__Work request__. All lines in the records that carry the string "Facebook" are to be shown.

__Task inputs__.
'''
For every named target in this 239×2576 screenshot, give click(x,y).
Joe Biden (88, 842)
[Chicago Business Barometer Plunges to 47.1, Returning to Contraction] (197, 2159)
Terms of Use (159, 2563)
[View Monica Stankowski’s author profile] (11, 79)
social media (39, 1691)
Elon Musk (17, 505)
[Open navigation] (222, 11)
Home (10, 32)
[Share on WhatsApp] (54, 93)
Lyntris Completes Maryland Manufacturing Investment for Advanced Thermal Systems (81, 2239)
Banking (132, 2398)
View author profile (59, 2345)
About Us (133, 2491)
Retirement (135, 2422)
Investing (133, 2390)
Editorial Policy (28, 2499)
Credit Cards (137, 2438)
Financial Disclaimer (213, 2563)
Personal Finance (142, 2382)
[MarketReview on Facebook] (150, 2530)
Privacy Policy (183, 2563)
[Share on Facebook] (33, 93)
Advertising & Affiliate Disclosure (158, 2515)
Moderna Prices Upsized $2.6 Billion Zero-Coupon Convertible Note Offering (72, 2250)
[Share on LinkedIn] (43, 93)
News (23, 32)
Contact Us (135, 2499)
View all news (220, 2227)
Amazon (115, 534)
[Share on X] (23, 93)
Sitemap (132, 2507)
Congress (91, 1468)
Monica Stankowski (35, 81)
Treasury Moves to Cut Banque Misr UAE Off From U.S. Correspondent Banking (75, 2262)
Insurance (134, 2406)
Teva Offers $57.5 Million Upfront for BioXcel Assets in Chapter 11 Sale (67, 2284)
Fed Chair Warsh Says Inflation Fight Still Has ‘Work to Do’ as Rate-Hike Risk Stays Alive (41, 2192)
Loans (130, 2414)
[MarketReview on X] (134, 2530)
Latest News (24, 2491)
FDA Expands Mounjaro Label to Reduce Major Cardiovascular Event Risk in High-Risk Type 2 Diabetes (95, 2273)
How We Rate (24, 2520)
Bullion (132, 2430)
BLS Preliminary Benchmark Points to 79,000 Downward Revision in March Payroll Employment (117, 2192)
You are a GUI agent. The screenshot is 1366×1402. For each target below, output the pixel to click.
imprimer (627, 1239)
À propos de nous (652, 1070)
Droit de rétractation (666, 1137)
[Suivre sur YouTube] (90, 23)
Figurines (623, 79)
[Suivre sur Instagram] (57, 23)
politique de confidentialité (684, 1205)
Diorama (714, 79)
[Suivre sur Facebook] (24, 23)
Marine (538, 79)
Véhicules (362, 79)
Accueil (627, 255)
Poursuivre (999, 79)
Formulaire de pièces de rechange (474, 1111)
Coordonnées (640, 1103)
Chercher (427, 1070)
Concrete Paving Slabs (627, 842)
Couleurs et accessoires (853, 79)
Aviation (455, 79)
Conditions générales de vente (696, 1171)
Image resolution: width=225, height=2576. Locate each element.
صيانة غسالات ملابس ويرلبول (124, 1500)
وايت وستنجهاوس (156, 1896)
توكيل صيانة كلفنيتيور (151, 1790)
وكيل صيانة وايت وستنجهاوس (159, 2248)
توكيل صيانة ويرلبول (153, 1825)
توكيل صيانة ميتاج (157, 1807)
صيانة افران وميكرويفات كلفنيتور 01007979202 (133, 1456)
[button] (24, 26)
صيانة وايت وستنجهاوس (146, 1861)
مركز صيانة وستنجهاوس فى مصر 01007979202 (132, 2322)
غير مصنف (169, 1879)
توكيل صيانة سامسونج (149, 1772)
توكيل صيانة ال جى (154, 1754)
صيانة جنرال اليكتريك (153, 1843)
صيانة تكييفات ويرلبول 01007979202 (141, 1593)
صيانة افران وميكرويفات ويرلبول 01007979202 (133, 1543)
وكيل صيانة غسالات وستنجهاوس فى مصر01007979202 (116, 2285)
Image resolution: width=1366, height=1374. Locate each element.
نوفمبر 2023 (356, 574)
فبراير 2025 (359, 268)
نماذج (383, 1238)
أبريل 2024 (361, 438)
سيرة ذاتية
'''
__Response to this task__.
[MarketReview on Facebook] (150, 2530)
[Share on Facebook] (33, 93)
[Suivre sur Facebook] (24, 23)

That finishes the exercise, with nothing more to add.